→ Set task A
Decide whether each statement below agrees with the show cause notice excerpt. Answer yes or no for each, and quote the words of the excerpt that settle it. (i) The Investigation Wing Mumbai surveyed M/s Saraf Equity Services Pvt. Ltd. on 03.12.2015. (ii) The commission charged for making bogus LTCG transactions was 2%. (iii) Shri. Mandar Dilip Naik was a Director of M/s. Saraf Equity Services Pvt. Ltd.

10. In regards to the present case the learned Counsel referred to the observations of AO regarding PAL script in his show cause notice:
"In the case of M/s Pine Animation Ltd, the Investigation Wing Mumbai has conducted a survey action on M/s Saraf Equity Services Pvt. Ltd. on 03.12.2015, an exit provider in script Pine Animation Ltd. During the course of survey proceedings, statement on oath of Shri. Mandar Dilip Naik, Director of M/s. Saraf Equity Services Pvt. Ltd. was recorded wherein he has stated that M/s. Saraf Equity Services Pvt. Ltd. has indulged in providing exit to the beneficiaries in collusion with operator for making bogus LTCG transactions for a commission of 1%.
Further, on verification of the script M/s Pine Animation Ltd. it is seen that the other exit providers i.e. Dhriti Traders Pvt. Ltd, Dream valley Trading Pvt. Ltd., Dwarka purl Constructions P Led, Olympia Sales Agencies P Ltd, Particle Industries P Led, Signet Vinimay P Ltd, Winall Vinimay P Ltd and Spice Merchants P Ltd have purchased shares of M/s Pine Animation Ltd to provide accommodation entry in the terms of LTCG. These entities are operated by entry operators whose statement has been recorded by the Investigation Wing wherein they have stated that they are an entry operator and is into the business of providing accommodation entries by managing and controlling various bogus entities, either directly or through his dummy directors."

→ Set task B
Set down the entries without any changes, from their first line through the line that contains "pos(653,430)", inclusive.

Entries for locating described items
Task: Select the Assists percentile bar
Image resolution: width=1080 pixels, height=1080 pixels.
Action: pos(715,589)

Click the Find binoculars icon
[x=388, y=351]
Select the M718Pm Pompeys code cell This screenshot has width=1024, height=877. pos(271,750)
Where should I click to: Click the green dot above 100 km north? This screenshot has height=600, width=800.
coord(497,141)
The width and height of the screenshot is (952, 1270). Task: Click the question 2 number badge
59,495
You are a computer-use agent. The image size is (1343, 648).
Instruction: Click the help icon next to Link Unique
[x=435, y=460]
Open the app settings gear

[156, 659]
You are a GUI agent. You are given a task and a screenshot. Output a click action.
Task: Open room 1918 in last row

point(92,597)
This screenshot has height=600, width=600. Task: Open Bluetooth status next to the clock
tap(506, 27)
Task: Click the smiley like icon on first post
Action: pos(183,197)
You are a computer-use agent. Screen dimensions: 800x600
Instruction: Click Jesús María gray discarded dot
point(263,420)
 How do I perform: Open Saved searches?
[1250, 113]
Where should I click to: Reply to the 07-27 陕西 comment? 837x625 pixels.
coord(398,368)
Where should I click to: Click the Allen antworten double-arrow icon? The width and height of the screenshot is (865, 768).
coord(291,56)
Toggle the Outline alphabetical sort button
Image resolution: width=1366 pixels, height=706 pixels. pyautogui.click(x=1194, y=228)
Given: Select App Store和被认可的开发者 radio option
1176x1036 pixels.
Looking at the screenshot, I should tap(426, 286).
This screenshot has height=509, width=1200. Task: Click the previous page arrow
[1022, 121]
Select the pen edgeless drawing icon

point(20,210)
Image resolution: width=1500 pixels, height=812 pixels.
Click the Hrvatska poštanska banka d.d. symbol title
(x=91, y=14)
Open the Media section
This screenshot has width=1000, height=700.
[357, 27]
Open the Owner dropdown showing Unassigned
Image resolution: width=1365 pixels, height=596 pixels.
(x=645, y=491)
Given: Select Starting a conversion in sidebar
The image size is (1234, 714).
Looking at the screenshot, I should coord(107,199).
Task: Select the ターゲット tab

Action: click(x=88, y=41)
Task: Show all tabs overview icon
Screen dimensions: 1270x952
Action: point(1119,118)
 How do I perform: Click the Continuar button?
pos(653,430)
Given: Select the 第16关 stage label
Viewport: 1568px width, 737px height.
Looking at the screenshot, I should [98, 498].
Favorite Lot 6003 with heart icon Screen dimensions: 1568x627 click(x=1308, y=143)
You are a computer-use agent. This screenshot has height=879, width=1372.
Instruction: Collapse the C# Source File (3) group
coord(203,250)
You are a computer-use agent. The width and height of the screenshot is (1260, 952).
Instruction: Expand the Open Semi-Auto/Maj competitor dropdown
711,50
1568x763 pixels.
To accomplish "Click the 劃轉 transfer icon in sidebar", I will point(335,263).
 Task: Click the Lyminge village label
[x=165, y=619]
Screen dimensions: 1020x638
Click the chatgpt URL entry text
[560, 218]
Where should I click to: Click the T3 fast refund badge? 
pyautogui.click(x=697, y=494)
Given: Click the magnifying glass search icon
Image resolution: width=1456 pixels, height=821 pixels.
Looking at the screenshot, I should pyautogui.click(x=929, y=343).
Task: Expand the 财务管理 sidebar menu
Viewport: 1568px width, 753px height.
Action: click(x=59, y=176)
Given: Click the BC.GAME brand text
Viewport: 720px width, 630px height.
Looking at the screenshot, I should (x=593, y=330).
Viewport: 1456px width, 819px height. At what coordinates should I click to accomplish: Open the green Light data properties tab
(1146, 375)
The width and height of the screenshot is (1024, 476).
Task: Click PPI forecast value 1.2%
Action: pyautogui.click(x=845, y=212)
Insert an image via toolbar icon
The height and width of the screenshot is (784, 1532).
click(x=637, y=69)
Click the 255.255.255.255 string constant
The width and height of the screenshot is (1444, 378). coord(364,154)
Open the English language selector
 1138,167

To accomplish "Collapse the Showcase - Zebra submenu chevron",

→ Full solution A
(i) Yes: "the Investigation Wing Mumbai has conducted a survey action on M/s Saraf Equity Services Pvt. Ltd. on 03.12.2015"
(ii) No: "for a commission of 1%"
(iii) Yes: "Shri. Mandar Dilip Naik, Director of M/s. Saraf Equity Services Pvt. Ltd."

→ Full solution B
Task: Select the Assists percentile bar
Image resolution: width=1080 pixels, height=1080 pixels.
Action: pos(715,589)

Click the Find binoculars icon
[x=388, y=351]
Select the M718Pm Pompeys code cell This screenshot has width=1024, height=877. pos(271,750)
Where should I click to: Click the green dot above 100 km north? This screenshot has height=600, width=800.
coord(497,141)
The width and height of the screenshot is (952, 1270). Task: Click the question 2 number badge
59,495
You are a computer-use agent. The image size is (1343, 648).
Instruction: Click the help icon next to Link Unique
[x=435, y=460]
Open the app settings gear

[156, 659]
You are a GUI agent. You are given a task and a screenshot. Output a click action.
Task: Open room 1918 in last row

point(92,597)
This screenshot has height=600, width=600. Task: Open Bluetooth status next to the clock
tap(506, 27)
Task: Click the smiley like icon on first post
Action: pos(183,197)
You are a computer-use agent. Screen dimensions: 800x600
Instruction: Click Jesús María gray discarded dot
point(263,420)
 How do I perform: Open Saved searches?
[1250, 113]
Where should I click to: Reply to the 07-27 陕西 comment? 837x625 pixels.
coord(398,368)
Where should I click to: Click the Allen antworten double-arrow icon? The width and height of the screenshot is (865, 768).
coord(291,56)
Toggle the Outline alphabetical sort button
Image resolution: width=1366 pixels, height=706 pixels. pyautogui.click(x=1194, y=228)
Given: Select App Store和被认可的开发者 radio option
1176x1036 pixels.
Looking at the screenshot, I should tap(426, 286).
This screenshot has height=509, width=1200. Task: Click the previous page arrow
[1022, 121]
Select the pen edgeless drawing icon

point(20,210)
Image resolution: width=1500 pixels, height=812 pixels.
Click the Hrvatska poštanska banka d.d. symbol title
(x=91, y=14)
Open the Media section
This screenshot has width=1000, height=700.
[357, 27]
Open the Owner dropdown showing Unassigned
Image resolution: width=1365 pixels, height=596 pixels.
(x=645, y=491)
Given: Select Starting a conversion in sidebar
The image size is (1234, 714).
Looking at the screenshot, I should coord(107,199).
Task: Select the ターゲット tab

Action: click(x=88, y=41)
Task: Show all tabs overview icon
Screen dimensions: 1270x952
Action: point(1119,118)
 How do I perform: Click the Continuar button?
pos(653,430)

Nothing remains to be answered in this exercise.